Dans un deuxième temps, l’étude interroge les fictions d’auteurs dans les textes en prose des années 1980 et en observe de près les dispositifs grammaticaux et narratologiques. Il s’avère que Hilbig a écrit de « nombreux textes qui mettent en scène de manière ironique […] le rapport entre le texte et son auteur », qui « brouillent de manière systématique le rapport entre le narrateur et l’auteur », relevant d’un procédé narratif que Genette avait appelé la métalepse, c’est-à-dire la « transgression de la frontière entre le monde où l’on raconte et le monde que l’on raconte ». Cette autre figure de la perturbation est le principal ressort pour représenter de nouveau l’irruption de la vie dans l’art, cette fois-ci non plus en tant que figure particulière, mais au niveau narratologique du récit. Interprétée avec Genette comme un « événement fictionnel », « la métalepse rejoint les figures de la rupture d’équilibre », relevant de « l’événement poétique » et se situant à l’opposé du « paradigme de la représentation » avec lequel l’étude prend précisément ses distances.

Dans un troisième temps, la question de l’auteur est reliée à celle du biographique : comment comprendre son rejet – la biographie de Hilbig ne peut expliquer son devenir écrivain – et, à la fois, sa thématisation constante par l’intermédiaire de récits de la vocation poétique, manifestant précisément l’improbabilité du devenir écrivain. Le thème de l’amour déployé dans ces récits apparaît alors comme la seule issue pour rendre compatibles l’art et la vie. Dans cette partie, Bénédicte Terrisse met au jour la double conception du biographique chez Hilbig : une biographie extérieure – exotérique –, correspondant à la « trajectoire destinale », entre en conflit avec la biographie intérieure, ésotérique, secrète et scandaleuse, celle de la vie poétique.

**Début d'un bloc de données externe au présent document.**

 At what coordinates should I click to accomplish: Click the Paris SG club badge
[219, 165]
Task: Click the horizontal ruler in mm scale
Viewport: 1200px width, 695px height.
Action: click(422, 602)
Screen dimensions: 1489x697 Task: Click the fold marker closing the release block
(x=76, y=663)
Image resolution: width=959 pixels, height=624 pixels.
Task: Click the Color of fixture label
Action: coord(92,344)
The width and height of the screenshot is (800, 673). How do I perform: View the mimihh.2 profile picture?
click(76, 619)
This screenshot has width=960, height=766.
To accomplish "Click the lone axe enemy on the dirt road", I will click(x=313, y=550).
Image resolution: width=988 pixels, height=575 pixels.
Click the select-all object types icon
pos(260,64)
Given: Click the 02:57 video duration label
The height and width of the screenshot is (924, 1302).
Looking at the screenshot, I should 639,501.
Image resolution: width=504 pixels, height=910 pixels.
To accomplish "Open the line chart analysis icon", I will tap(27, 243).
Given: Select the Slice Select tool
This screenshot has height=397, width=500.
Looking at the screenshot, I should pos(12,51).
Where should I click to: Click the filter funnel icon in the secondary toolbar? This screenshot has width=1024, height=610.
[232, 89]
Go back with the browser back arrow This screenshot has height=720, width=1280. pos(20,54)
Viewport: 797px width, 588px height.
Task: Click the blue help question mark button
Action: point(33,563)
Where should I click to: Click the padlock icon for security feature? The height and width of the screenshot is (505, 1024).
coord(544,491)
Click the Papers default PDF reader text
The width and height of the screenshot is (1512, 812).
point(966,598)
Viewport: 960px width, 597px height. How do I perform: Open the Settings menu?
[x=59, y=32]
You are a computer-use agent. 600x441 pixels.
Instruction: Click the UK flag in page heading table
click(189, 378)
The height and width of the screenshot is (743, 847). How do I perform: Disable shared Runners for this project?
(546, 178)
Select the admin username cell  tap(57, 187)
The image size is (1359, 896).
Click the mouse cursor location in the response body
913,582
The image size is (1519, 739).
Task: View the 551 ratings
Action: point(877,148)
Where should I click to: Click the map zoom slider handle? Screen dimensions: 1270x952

L’étude de Bénédicte Terrisse fera date, et cela bien au-delà des recherches en littérature allemande et des travaux sur Hilbig, car ses analyses précises et éclairantes des textes sont un apport indéniable aux recherches sur l’auctorialité et à la narratologie (notamment les fines analyses des figures de la métalepse), tout en invitant de manière générale à repenser les catégories de la littérature et de la modernité à l’aune d’un auteur que rien ne prédestinait à se saisir de ces topoï et à en faire l’essence de sa littérature.

Un dernier mot sur l’accessibilité de l’œuvre de Wolfgang Hilbig en France. À ce jour, seuls quelques récits, notamment La lettre (Flammarion, 1988) et Les bonnes femmes (Gallimard, 1993), ainsi que deux romans, « Moi » (Gallimard, 1997) et Provisoire (Métailié, 2004), traduits par Brigitte Vergne-Cain et Gérard Rudent, ont été publiés par des maisons d’édition de grande diffusion. D’autres textes ont paru dans des revues littéraires : des récits dans LITTERall, de la poésie traduite par Bernard Banoun dans La Mer gelée. Mais en 2021 l’essentiel de l’œuvre de Hilbig est peu accessible ou reste inconnu en France. Une anthologie annoncée pour 2018 chez Circé, Moi, né sous le feu du temps, n’a toujours pas paru, des traductions des grands récits comme Alte Abdeckerei et Die Kunde von den Bäumen sont en cours et attendent leur éditeur. Espérons que cette situation changera, pour que nous puissions découvrir en traduction française cet auteur aussi insolite qu’exceptionnel.